Then, on March 16, 2011, there were new and disturbing allegations against Carson. The allegations were the result of an investigation by the Aboriginal Peoples Television Network (APTN), which reported that Carson had allegedly lobbied Indian and Northern Affairs Canada, including the minister’s office, on behalf of an Ottawa-based water filtration company. It is illegal for anyone who once worked in the PMO to lobby government for five years after leaving the office. The company was called H2O Pros and it was trying to sell filtration systems to First Nations reserves with water quality problems—a big market.

APTN reported Carson’s alleged activities directly to Dimitri Soudas in the PMO. The prime minister directed Ray Novak, his
deputy chief of staff, to hand the material over to the RCMP with this message: “These materials contain troubling details about recent actions and claims made by Mr. Bruce Carson. The materials we have seen may provide evidence of matters inquiring [
sic
] investigation by the RCMP.” Then Stephen Harper consigned Bruce Carson to the outer darkness. Privately, some of Carson’s friends were upset that the prime minister had banished his longtime advisor without waiting for the results of the RCMP investigation.

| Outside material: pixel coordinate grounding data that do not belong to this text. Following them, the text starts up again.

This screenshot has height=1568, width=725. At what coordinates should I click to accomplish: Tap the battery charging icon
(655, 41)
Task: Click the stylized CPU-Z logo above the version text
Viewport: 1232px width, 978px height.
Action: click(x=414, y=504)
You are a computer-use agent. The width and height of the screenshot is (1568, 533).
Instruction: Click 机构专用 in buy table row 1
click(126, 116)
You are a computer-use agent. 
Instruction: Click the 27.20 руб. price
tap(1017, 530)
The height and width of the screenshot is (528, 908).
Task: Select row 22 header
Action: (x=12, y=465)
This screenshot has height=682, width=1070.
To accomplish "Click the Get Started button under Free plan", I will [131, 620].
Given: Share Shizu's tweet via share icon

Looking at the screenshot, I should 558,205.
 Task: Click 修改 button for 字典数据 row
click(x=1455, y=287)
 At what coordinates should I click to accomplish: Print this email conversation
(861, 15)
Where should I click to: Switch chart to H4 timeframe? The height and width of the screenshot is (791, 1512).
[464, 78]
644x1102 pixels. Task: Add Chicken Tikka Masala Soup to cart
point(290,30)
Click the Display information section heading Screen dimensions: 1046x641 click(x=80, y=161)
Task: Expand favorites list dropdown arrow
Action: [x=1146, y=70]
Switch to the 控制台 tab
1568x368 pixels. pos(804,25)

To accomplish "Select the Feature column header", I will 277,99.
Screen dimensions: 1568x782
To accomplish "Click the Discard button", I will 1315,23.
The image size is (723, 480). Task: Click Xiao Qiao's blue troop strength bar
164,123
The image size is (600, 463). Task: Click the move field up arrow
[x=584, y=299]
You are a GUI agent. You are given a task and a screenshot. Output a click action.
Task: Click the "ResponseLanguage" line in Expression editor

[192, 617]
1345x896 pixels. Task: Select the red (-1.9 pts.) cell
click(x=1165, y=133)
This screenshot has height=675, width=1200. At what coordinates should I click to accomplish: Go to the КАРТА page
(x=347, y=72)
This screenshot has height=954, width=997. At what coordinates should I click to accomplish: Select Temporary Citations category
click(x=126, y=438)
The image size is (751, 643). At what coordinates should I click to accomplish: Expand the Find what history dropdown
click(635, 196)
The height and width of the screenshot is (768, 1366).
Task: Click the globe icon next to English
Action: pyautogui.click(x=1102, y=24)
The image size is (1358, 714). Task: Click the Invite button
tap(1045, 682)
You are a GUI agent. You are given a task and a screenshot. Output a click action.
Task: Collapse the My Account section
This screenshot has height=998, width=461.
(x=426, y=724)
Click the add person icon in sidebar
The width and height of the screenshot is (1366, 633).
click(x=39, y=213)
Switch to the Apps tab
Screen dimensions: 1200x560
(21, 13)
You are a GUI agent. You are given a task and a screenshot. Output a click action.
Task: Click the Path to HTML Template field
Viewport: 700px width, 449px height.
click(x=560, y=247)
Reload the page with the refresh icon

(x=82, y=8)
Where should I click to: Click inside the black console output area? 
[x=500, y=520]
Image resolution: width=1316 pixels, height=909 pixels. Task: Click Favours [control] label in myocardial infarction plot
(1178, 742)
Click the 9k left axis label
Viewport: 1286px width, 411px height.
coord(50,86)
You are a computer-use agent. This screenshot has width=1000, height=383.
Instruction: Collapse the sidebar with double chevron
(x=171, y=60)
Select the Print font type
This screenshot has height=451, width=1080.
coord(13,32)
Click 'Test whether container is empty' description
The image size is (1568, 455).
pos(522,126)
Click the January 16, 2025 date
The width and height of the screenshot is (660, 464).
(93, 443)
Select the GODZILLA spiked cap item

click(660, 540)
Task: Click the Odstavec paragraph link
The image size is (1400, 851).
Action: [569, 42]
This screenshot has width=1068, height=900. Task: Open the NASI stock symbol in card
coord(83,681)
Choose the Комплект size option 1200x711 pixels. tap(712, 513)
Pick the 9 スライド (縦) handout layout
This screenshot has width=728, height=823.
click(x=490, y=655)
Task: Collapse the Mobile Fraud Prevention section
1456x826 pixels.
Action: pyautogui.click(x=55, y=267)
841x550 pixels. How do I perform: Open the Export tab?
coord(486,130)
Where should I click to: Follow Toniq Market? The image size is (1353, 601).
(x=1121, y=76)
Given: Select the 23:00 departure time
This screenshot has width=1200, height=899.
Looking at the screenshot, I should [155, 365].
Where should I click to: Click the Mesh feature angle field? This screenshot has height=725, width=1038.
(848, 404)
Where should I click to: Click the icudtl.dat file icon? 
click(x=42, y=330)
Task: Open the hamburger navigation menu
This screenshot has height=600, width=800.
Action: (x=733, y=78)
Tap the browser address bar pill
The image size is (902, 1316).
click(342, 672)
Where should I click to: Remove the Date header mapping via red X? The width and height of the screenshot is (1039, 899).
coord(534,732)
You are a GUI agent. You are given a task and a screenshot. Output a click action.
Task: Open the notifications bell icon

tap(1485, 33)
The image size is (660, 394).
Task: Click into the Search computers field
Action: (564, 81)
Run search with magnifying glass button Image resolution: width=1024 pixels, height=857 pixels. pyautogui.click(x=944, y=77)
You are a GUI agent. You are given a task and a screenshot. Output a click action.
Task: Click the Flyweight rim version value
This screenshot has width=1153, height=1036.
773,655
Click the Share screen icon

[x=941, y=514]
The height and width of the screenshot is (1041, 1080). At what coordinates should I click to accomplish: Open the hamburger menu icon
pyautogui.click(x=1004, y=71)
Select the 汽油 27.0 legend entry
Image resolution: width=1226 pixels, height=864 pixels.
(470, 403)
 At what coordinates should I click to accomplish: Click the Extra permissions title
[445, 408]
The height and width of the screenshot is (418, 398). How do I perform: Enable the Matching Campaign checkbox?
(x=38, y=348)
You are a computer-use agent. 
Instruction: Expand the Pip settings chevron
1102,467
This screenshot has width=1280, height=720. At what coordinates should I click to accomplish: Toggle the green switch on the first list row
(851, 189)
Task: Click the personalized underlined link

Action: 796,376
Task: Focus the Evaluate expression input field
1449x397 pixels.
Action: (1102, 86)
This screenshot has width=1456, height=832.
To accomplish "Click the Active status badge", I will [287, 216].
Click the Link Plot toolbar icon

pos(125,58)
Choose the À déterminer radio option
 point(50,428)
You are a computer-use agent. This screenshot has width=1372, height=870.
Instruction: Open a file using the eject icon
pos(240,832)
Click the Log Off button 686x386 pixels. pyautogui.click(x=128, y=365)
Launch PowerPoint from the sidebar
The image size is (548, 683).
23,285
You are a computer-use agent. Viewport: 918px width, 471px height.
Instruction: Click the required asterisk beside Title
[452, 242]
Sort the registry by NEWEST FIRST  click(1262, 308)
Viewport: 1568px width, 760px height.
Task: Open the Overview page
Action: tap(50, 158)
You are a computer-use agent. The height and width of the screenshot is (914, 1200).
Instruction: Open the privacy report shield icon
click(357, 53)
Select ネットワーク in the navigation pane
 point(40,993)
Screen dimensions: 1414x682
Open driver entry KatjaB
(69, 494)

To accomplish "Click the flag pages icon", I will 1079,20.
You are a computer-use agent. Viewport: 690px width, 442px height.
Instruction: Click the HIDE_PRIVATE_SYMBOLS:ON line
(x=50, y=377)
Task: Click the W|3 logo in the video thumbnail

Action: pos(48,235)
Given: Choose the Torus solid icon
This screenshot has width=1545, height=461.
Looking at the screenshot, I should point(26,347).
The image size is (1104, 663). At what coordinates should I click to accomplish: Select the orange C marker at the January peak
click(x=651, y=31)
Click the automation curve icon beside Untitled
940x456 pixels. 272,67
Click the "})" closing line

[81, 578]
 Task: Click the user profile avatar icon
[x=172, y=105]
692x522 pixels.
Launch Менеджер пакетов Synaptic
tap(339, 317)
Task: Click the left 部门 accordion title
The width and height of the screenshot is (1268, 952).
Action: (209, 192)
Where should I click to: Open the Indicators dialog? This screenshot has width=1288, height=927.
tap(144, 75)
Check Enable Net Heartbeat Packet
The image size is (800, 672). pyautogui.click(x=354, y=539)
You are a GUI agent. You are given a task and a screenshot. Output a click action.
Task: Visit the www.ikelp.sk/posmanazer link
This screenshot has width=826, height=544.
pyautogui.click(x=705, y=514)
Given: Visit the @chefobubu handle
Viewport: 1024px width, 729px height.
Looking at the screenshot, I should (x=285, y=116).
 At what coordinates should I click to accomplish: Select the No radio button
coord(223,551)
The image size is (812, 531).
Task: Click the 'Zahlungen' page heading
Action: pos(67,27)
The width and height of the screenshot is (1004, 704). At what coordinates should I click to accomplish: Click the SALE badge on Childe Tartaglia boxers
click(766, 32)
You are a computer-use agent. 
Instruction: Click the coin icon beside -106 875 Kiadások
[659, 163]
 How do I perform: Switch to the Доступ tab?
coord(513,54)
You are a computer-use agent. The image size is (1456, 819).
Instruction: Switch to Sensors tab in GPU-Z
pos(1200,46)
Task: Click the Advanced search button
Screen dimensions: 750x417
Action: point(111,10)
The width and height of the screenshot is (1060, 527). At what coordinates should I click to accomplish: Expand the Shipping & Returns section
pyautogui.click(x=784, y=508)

Carson had been a senior member of Harper’s PMO since the first days of the new government. Active in conservative politics since the early 1990s, he had helped develop the federal Conservative Party election platform in 2004 and was director of policy and research for Harper when he was leader of the Opposition from 2004 to 2006. Left of the prime minister politically, and older, he was also known to have a moderating effect on the PM.

As a result of the allegations, Carson stepped aside from his position as founding executive director of the Canada School of Energy and Environment. In taking a leave of absence, he declared, “Out of respect for this process, the office of the prime minister, and many business and community leaders with whom I work, I will be taking a leave of absence effective immediately from all of my professional responsibilities until the investigation is concluded.” CSEE temporarily went offline and secured Carson’s laptop.

His personal landscape darkened. On April 3, 2012, APTN reported that the RCMP’s Commercial Crime Unit was actively probing the Mechanic regarding his dealings with government on behalf of an Ottawa water filtration company, and the role played in the whole affair by Carson’s fiancée, a twenty-two-year-old former escort he involved in the scheme after meeting her as a client. The RCMP had thousands of emails written by Carson, and documents from his computer during the time he headed the school.
In addition to the RCMP, the commissioner of lobbying and the conflict of interest and ethics commissioner were also looking into Carson’s alleged dealings.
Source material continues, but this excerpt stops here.